ASSIGNMENT: Search the material below for the string "width" and list each line that holds it.

RAW DATA:
►

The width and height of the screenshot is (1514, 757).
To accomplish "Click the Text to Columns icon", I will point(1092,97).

◄
►

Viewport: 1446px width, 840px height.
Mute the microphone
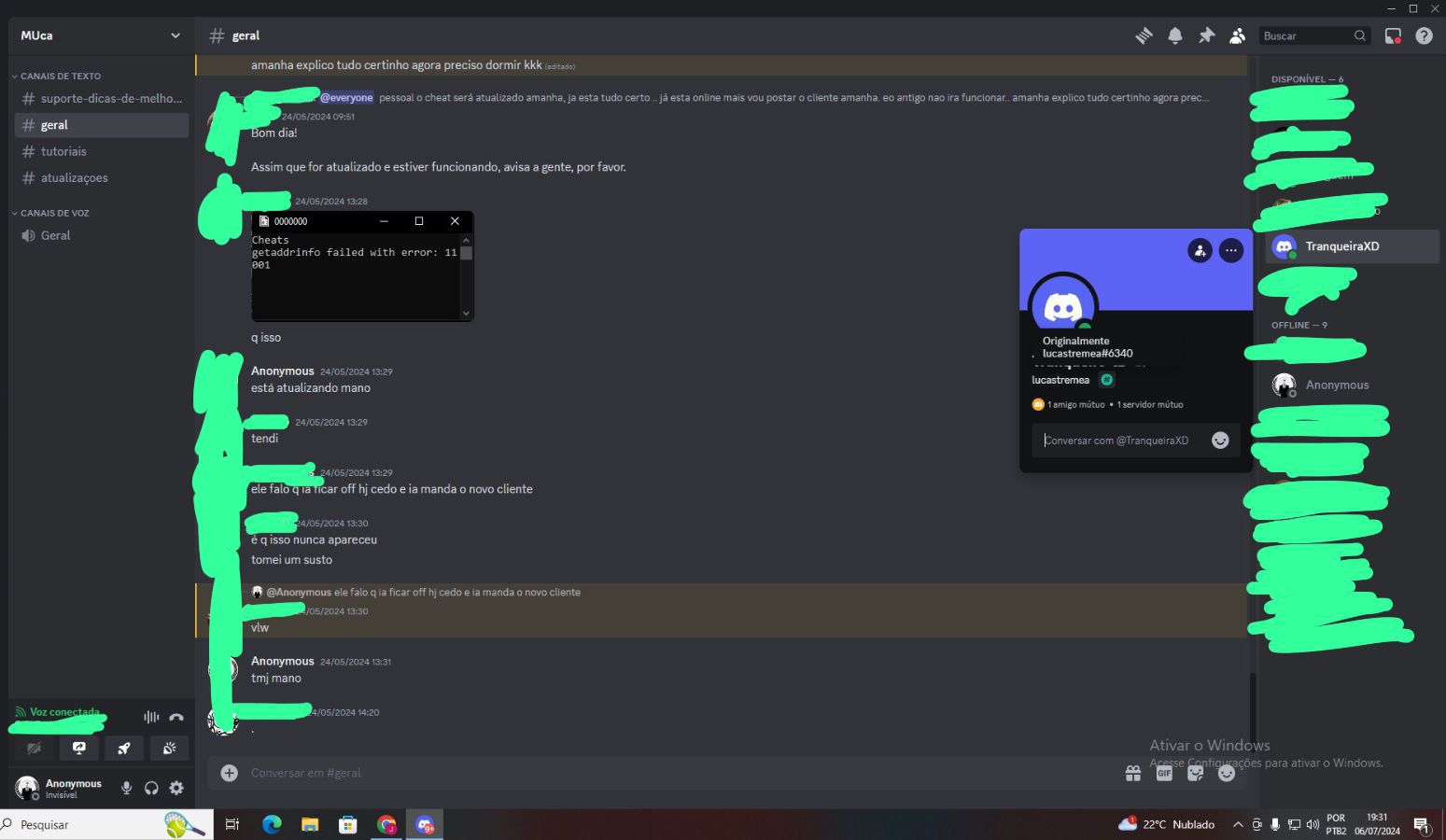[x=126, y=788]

◄

OUTPUT FOR THIS EXERCISE:
The width and height of the screenshot is (1514, 757).
Viewport: 1446px width, 840px height.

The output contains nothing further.